Citez le passage de l'article sur la grande distribution en Chine qui va de « On a glosé et » jusqu'à « une chalandise importante. », ces deux bornes comprises.

Texte à lire:
------------------------------------------------------------------------

FÉVRIER 2004

 

 

 

 

 

 

 

 

 

 


Le seul mensuel multilingue d'intérêt général en Chine, publié en français, anglais, espagnol, allemand, arabe et chinois.

 

Les grandes manœuvres de la grande distribution

DANIEL COGEZ

Le complexe commercial Auchan, à Beijing, a été ouvert officiellement le 8 décembre dernier, sur une surface de 13 hectares.

Si l’on cherche des signes tangibles de la politique d’ouverture de la Chine et du respect des règles de la libre concurrence, c’est dans le domaine de la grande distribution qu’il faut les trouver. Les implantations de grandes surfaces par des sociétés étrangères se multiplient et les différentes enseignes se livrent à une concurrence acharnée. Ainsi, alors que Carrefour renforce son implantation à travers la Chine, Auchan vient d’ouvrir sa première grande surface à Beijing et le géant américain WalMart s’installe à Tianjin.

On a glosé et disserté à perte de vue sur le marché chinois et sur l’importance qu’il prendra au cours des années à venir.  Ce fait de société n’a pas échappé à ceux dont le principal métier est de vendre des produits de consommation courante, les grandes chaînes de la distribution.

Depuis 1997, le courant s’accélère et la concurrence est vive principalement entre les chaînes françaises et américaines. Tantôt les Américains marquent des points, notamment à Dalian, province du Liaoning, où WalMart se trouve au centre et Carrefour à l’extérieur de la ville, et tantôt ce sont les Français comme à Beijing ou à Qingdao, province du Shandong, où Carrefour en position de force attire une chalandise importante.

------------------------------------------------------------------------

Données:
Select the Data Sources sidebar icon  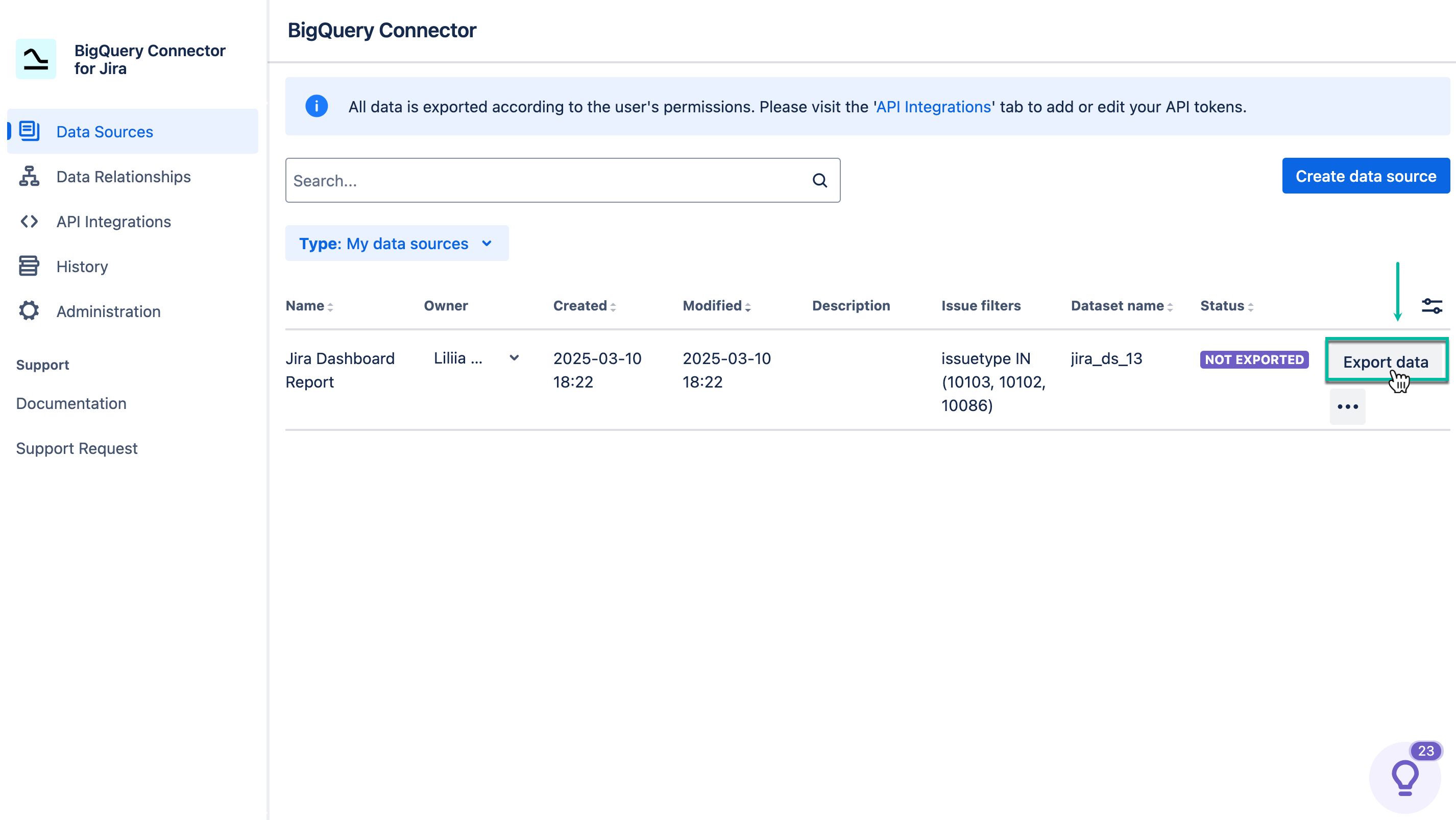pos(28,131)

------------------------------------------------------------------------

Réponse attendue:
On a glosé et disserté à perte de vue sur le marché chinois et sur l’importance qu’il prendra au cours des années à venir.  Ce fait de société n’a pas échappé à ceux dont le principal métier est de vendre des produits de consommation courante, les grandes chaînes de la distribution.

Depuis 1997, le courant s’accélère et la concurrence est vive principalement entre les chaînes françaises et américaines. Tantôt les Américains marquent des points, notamment à Dalian, province du Liaoning, où WalMart se trouve au centre et Carrefour à l’extérieur de la ville, et tantôt ce sont les Français comme à Beijing ou à Qingdao, province du Shandong, où Carrefour en position de force attire une chalandise importante.